Records provided Start Marker

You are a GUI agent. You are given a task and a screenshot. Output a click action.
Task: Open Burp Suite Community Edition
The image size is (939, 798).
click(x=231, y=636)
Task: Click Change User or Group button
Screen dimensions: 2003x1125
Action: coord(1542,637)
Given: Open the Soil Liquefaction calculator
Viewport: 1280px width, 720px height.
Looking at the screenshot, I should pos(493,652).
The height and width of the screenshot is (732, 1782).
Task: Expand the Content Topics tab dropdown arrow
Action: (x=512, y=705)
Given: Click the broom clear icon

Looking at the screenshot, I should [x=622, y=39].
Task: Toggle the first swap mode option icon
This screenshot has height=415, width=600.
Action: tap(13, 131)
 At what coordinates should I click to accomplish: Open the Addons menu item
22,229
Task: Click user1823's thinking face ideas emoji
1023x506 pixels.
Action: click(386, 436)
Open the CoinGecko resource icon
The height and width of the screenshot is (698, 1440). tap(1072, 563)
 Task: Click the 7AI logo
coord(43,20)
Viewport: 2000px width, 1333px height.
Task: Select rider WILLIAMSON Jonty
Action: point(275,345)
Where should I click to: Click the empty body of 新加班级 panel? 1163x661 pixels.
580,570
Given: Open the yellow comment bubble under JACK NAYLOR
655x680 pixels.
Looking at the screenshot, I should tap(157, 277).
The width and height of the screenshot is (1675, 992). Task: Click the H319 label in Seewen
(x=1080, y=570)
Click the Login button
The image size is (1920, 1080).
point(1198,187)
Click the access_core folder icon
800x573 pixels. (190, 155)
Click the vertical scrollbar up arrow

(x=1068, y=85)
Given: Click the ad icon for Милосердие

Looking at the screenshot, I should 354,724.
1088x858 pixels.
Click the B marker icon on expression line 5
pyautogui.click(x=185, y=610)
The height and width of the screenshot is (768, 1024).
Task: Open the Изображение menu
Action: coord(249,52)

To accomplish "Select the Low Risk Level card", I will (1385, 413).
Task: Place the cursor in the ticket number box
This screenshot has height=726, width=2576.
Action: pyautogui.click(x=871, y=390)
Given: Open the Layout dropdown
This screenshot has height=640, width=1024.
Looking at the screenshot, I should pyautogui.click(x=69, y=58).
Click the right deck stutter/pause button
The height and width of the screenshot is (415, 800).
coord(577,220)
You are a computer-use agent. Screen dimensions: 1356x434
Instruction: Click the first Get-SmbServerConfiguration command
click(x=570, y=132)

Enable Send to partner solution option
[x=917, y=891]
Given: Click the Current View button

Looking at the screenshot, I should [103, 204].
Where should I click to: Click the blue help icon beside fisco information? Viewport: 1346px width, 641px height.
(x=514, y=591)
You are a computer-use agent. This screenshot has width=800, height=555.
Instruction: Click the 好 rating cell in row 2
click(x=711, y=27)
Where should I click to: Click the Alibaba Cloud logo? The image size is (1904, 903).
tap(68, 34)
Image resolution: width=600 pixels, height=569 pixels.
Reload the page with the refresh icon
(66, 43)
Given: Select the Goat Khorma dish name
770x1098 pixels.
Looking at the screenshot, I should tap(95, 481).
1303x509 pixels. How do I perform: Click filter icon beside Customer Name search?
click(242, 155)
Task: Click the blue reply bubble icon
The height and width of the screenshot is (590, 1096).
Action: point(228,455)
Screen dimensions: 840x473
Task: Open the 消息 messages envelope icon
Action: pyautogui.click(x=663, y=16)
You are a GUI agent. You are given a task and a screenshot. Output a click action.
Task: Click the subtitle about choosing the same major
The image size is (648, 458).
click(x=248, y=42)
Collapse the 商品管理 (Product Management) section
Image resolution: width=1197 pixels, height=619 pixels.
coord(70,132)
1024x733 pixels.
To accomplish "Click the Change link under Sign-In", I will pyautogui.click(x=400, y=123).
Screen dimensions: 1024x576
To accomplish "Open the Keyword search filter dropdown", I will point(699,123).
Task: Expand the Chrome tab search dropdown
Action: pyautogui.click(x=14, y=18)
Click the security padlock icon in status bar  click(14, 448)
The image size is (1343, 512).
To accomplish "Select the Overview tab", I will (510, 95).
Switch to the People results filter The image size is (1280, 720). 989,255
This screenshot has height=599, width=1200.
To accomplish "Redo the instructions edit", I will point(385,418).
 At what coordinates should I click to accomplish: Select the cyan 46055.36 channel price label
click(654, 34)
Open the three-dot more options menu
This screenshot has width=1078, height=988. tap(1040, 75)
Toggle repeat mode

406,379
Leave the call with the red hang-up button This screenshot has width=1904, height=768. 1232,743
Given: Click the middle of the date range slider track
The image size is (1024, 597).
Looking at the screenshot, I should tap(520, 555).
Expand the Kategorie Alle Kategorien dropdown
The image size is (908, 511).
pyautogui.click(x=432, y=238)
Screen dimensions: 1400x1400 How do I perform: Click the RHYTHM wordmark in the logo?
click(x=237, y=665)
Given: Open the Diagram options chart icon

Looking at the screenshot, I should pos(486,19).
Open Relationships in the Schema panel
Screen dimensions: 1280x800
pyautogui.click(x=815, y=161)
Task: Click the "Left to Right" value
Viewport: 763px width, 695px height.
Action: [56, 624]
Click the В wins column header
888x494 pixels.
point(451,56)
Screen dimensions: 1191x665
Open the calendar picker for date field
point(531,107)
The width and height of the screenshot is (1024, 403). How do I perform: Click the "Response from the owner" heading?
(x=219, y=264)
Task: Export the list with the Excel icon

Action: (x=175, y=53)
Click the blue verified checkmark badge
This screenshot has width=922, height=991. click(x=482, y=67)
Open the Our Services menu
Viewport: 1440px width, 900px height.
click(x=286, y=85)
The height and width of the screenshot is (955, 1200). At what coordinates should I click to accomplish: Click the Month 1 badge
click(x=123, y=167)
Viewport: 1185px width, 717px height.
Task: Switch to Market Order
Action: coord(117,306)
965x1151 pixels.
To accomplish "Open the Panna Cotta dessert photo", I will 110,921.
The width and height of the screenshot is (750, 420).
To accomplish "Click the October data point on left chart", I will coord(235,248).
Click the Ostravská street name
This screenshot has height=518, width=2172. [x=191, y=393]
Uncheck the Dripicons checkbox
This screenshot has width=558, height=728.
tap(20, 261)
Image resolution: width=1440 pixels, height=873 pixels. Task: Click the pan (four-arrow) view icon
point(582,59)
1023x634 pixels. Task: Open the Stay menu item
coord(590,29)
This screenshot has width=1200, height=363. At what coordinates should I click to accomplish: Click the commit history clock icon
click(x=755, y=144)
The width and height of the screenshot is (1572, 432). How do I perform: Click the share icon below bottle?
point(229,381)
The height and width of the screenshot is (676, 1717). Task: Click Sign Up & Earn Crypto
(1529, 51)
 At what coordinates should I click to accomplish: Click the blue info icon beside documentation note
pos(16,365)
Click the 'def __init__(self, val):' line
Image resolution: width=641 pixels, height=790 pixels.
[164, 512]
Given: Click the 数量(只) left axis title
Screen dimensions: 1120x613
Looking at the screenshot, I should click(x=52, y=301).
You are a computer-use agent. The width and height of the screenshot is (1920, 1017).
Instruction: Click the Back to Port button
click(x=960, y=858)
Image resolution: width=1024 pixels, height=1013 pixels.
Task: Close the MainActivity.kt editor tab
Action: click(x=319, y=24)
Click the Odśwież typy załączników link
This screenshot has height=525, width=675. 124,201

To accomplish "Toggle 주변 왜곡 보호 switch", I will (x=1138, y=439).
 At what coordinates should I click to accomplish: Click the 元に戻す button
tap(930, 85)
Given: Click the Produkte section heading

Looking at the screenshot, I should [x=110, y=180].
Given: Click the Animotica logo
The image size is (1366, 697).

Records provided End Marker

▶ [Exercise details]: All records are to be printed again, exactly and completely.

▶ [Written answer]:
You are a GUI agent. You are given a task and a screenshot. Output a click action.
Task: Open Burp Suite Community Edition
The image size is (939, 798).
click(x=231, y=636)
Task: Click Change User or Group button
Screen dimensions: 2003x1125
Action: coord(1542,637)
Given: Open the Soil Liquefaction calculator
Viewport: 1280px width, 720px height.
Looking at the screenshot, I should pos(493,652).
The height and width of the screenshot is (732, 1782).
Task: Expand the Content Topics tab dropdown arrow
Action: (x=512, y=705)
Given: Click the broom clear icon

Looking at the screenshot, I should [x=622, y=39].
Task: Toggle the first swap mode option icon
This screenshot has height=415, width=600.
Action: tap(13, 131)
 At what coordinates should I click to accomplish: Open the Addons menu item
22,229
Task: Click user1823's thinking face ideas emoji
1023x506 pixels.
Action: click(386, 436)
Open the CoinGecko resource icon
The height and width of the screenshot is (698, 1440). tap(1072, 563)
 Task: Click the 7AI logo
coord(43,20)
Viewport: 2000px width, 1333px height.
Task: Select rider WILLIAMSON Jonty
Action: point(275,345)
Where should I click to: Click the empty body of 新加班级 panel? 1163x661 pixels.
580,570
Given: Open the yellow comment bubble under JACK NAYLOR
655x680 pixels.
Looking at the screenshot, I should tap(157, 277).
The width and height of the screenshot is (1675, 992). Task: Click the H319 label in Seewen
(x=1080, y=570)
Click the Login button
The image size is (1920, 1080).
point(1198,187)
Click the access_core folder icon
800x573 pixels. (190, 155)
Click the vertical scrollbar up arrow

(x=1068, y=85)
Given: Click the ad icon for Милосердие

Looking at the screenshot, I should 354,724.
1088x858 pixels.
Click the B marker icon on expression line 5
pyautogui.click(x=185, y=610)
The height and width of the screenshot is (768, 1024).
Task: Open the Изображение menu
Action: coord(249,52)

To accomplish "Select the Low Risk Level card", I will (1385, 413).
Task: Place the cursor in the ticket number box
This screenshot has height=726, width=2576.
Action: pyautogui.click(x=871, y=390)
Given: Open the Layout dropdown
This screenshot has height=640, width=1024.
Looking at the screenshot, I should pyautogui.click(x=69, y=58).
Click the right deck stutter/pause button
The height and width of the screenshot is (415, 800).
coord(577,220)
You are a computer-use agent. Screen dimensions: 1356x434
Instruction: Click the first Get-SmbServerConfiguration command
click(x=570, y=132)

Enable Send to partner solution option
[x=917, y=891]
Given: Click the Current View button

Looking at the screenshot, I should [103, 204].
Where should I click to: Click the blue help icon beside fisco information? Viewport: 1346px width, 641px height.
(x=514, y=591)
You are a computer-use agent. This screenshot has width=800, height=555.
Instruction: Click the 好 rating cell in row 2
click(x=711, y=27)
Where should I click to: Click the Alibaba Cloud logo? The image size is (1904, 903).
tap(68, 34)
Image resolution: width=600 pixels, height=569 pixels.
Reload the page with the refresh icon
(66, 43)
Given: Select the Goat Khorma dish name
770x1098 pixels.
Looking at the screenshot, I should tap(95, 481).
1303x509 pixels. How do I perform: Click filter icon beside Customer Name search?
click(242, 155)
Task: Click the blue reply bubble icon
The height and width of the screenshot is (590, 1096).
Action: point(228,455)
Screen dimensions: 840x473
Task: Open the 消息 messages envelope icon
Action: pyautogui.click(x=663, y=16)
You are a GUI agent. You are given a task and a screenshot. Output a click action.
Task: Click the subtitle about choosing the same major
The image size is (648, 458).
click(x=248, y=42)
Collapse the 商品管理 (Product Management) section
Image resolution: width=1197 pixels, height=619 pixels.
coord(70,132)
1024x733 pixels.
To accomplish "Click the Change link under Sign-In", I will pyautogui.click(x=400, y=123).
Screen dimensions: 1024x576
To accomplish "Open the Keyword search filter dropdown", I will point(699,123).
Task: Expand the Chrome tab search dropdown
Action: pyautogui.click(x=14, y=18)
Click the security padlock icon in status bar  click(14, 448)
The image size is (1343, 512).
To accomplish "Select the Overview tab", I will (510, 95).
Switch to the People results filter The image size is (1280, 720). 989,255
This screenshot has height=599, width=1200.
To accomplish "Redo the instructions edit", I will point(385,418).
 At what coordinates should I click to accomplish: Select the cyan 46055.36 channel price label
click(654, 34)
Open the three-dot more options menu
This screenshot has width=1078, height=988. tap(1040, 75)
Toggle repeat mode

406,379
Leave the call with the red hang-up button This screenshot has width=1904, height=768. 1232,743
Given: Click the middle of the date range slider track
The image size is (1024, 597).
Looking at the screenshot, I should tap(520, 555).
Expand the Kategorie Alle Kategorien dropdown
The image size is (908, 511).
pyautogui.click(x=432, y=238)
Screen dimensions: 1400x1400 How do I perform: Click the RHYTHM wordmark in the logo?
click(x=237, y=665)
Given: Open the Diagram options chart icon

Looking at the screenshot, I should pos(486,19).
Open Relationships in the Schema panel
Screen dimensions: 1280x800
pyautogui.click(x=815, y=161)
Task: Click the "Left to Right" value
Viewport: 763px width, 695px height.
Action: [56, 624]
Click the В wins column header
888x494 pixels.
point(451,56)
Screen dimensions: 1191x665
Open the calendar picker for date field
point(531,107)
The width and height of the screenshot is (1024, 403). How do I perform: Click the "Response from the owner" heading?
(x=219, y=264)
Task: Export the list with the Excel icon

Action: (x=175, y=53)
Click the blue verified checkmark badge
This screenshot has width=922, height=991. click(x=482, y=67)
Open the Our Services menu
Viewport: 1440px width, 900px height.
click(x=286, y=85)
The height and width of the screenshot is (955, 1200). At what coordinates should I click to accomplish: Click the Month 1 badge
click(x=123, y=167)
Viewport: 1185px width, 717px height.
Task: Switch to Market Order
Action: coord(117,306)
965x1151 pixels.
To accomplish "Open the Panna Cotta dessert photo", I will 110,921.
The width and height of the screenshot is (750, 420).
To accomplish "Click the October data point on left chart", I will coord(235,248).
Click the Ostravská street name
This screenshot has height=518, width=2172. [x=191, y=393]
Uncheck the Dripicons checkbox
This screenshot has width=558, height=728.
tap(20, 261)
Image resolution: width=1440 pixels, height=873 pixels. Task: Click the pan (four-arrow) view icon
point(582,59)
1023x634 pixels. Task: Open the Stay menu item
coord(590,29)
This screenshot has width=1200, height=363. At what coordinates should I click to accomplish: Click the commit history clock icon
click(x=755, y=144)
The width and height of the screenshot is (1572, 432). How do I perform: Click the share icon below bottle?
point(229,381)
The height and width of the screenshot is (676, 1717). Task: Click Sign Up & Earn Crypto
(1529, 51)
 At what coordinates should I click to accomplish: Click the blue info icon beside documentation note
pos(16,365)
Click the 'def __init__(self, val):' line
Image resolution: width=641 pixels, height=790 pixels.
[164, 512]
Given: Click the 数量(只) left axis title
Screen dimensions: 1120x613
Looking at the screenshot, I should click(x=52, y=301).
You are a computer-use agent. The width and height of the screenshot is (1920, 1017).
Instruction: Click the Back to Port button
click(x=960, y=858)
Image resolution: width=1024 pixels, height=1013 pixels.
Task: Close the MainActivity.kt editor tab
Action: click(x=319, y=24)
Click the Odśwież typy załączników link
This screenshot has height=525, width=675. 124,201

To accomplish "Toggle 주변 왜곡 보호 switch", I will (x=1138, y=439).
 At what coordinates should I click to accomplish: Click the 元に戻す button
tap(930, 85)
Given: Click the Produkte section heading

Looking at the screenshot, I should [x=110, y=180].
Given: Click the Animotica logo
The image size is (1366, 697).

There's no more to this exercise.